Sunday, March 28, 2010

Conducting Prudence

The instruction to be derived from Virno concerns practical reason:  drawing upon the lessons of the past to make a decision in the present situation promising the best outcome for the future well-being of the community.  Good judgment requires the virtue of phronesis, prudence.  Prudence is a virtue, meaning that it is a matter of disposition, a quality of character.  The practice of deliberative reason follows the paths of inference:  abducting from the particular conditions to the rules (an archive of maxims and proverbs representing the wisdom, the experience, of tradition and associated respected authorities).  The rules supplied the premises for deductions formulating hypothetical cases, which in turn inductively were applied to the situation.  The problem with practical reason today, Virno observes, is that there is not now, and never has been, a rule for applying the rule to a case.  The application requires a decision, and this decision represents the aporia of ethics.

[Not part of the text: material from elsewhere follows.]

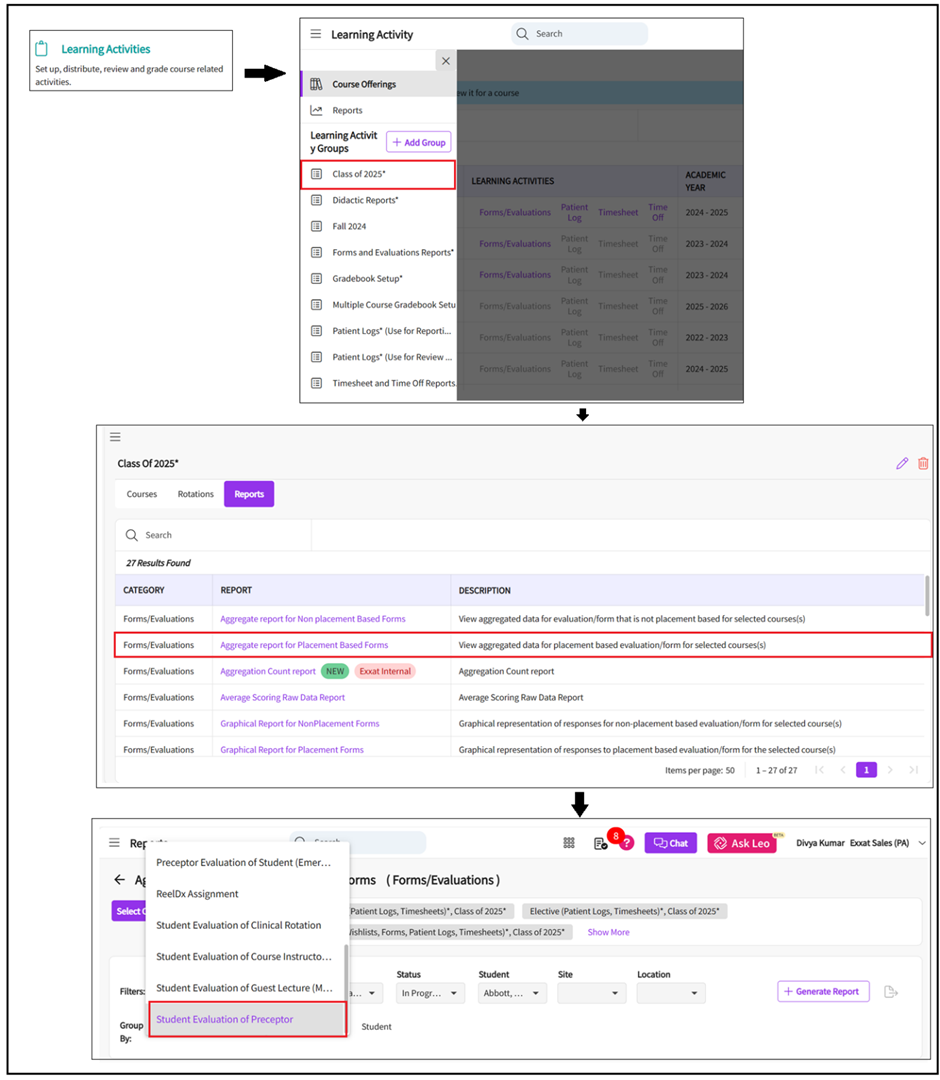Click the red help question mark icon

pyautogui.click(x=626, y=844)
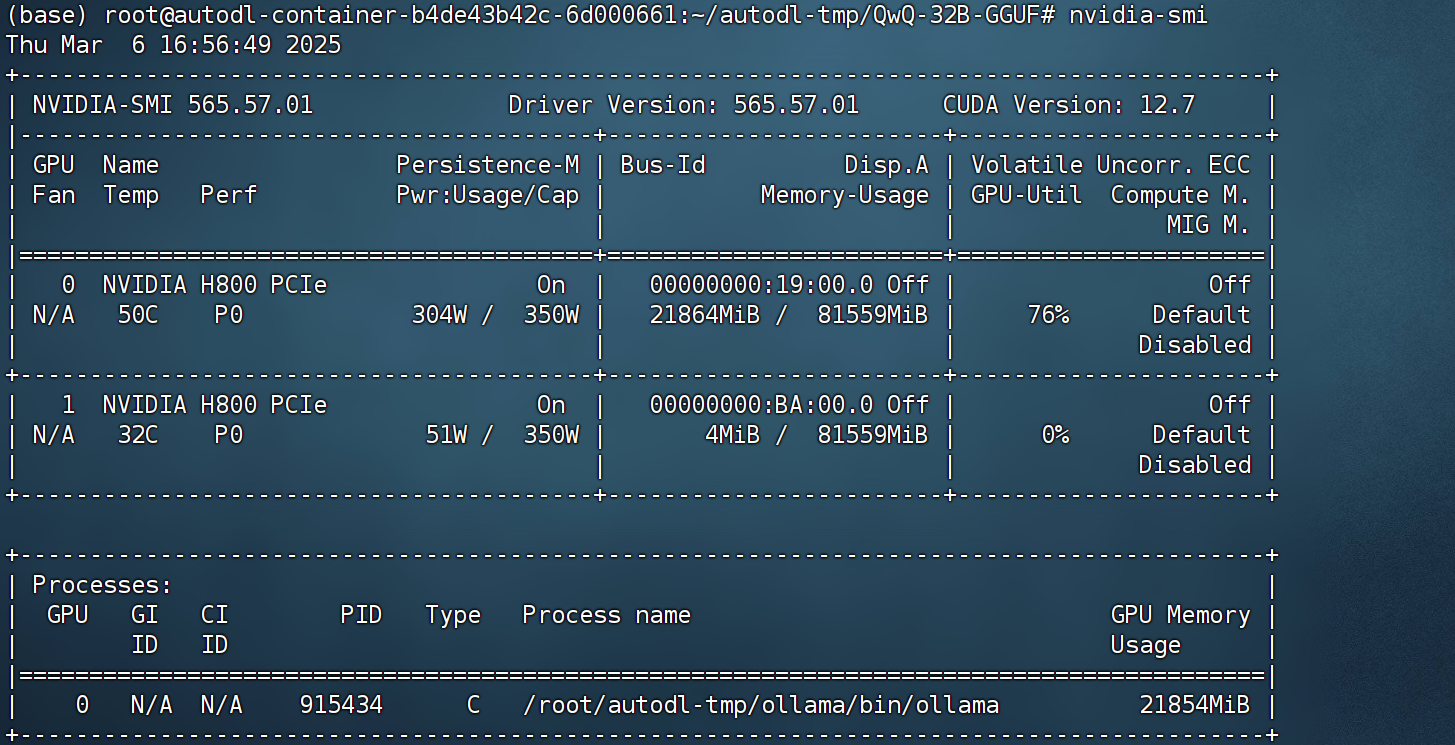Click the ollama process path
The image size is (1455, 745).
click(x=761, y=705)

The aporia is even more implacable than Virno admits, since in the sublime conditions of the industrial city the archive of maxims and proverbs recording the wisdom of collective experience lost all authority.  Moreover, the locus of causality disappeared from everyday life, to become accessible only to scientific expertise supported by technology.  Commerce filled the void, promoting through advertising the conversion of citizens to an entirely new state of mind, oriented along the axis of pleasure-pain.  Marchand cites a pronouncement made by one advertising agency in the 1920s to note the role commerce attempted to play:  "The product of advertising is public opinion; and in a democracy public opinion is the uncrowned king. It is the advertising agency's business to write the speeches from the throne of that king; to help his subjects decide what they should eat and wear; how they should invest their savings; by what courses they can improve their minds; and even what laws they should make, and by what faith they may be saved" (Marchand, 31).

Virno's proposal assumes that we are now living in conditions of a permanent "state of exception," in which the rules guiding judgment may be open to revision, to innovation, to testing against experience.  His suggestion to replace valid reasoning with the deliberate use of fallacies, in order to expose the enthymemes, the assumptions and values determining the ineffective deductions guiding decision-making, acknowledges the unconscious as a site of ethical decision unsuspected in premodern philosophy.  Ethics we now understand is beyond the reach of both reason and will.  Fallacies and joke-work are transitional forms manifesting the fourth mode of inference emergent within electracy:  conduction.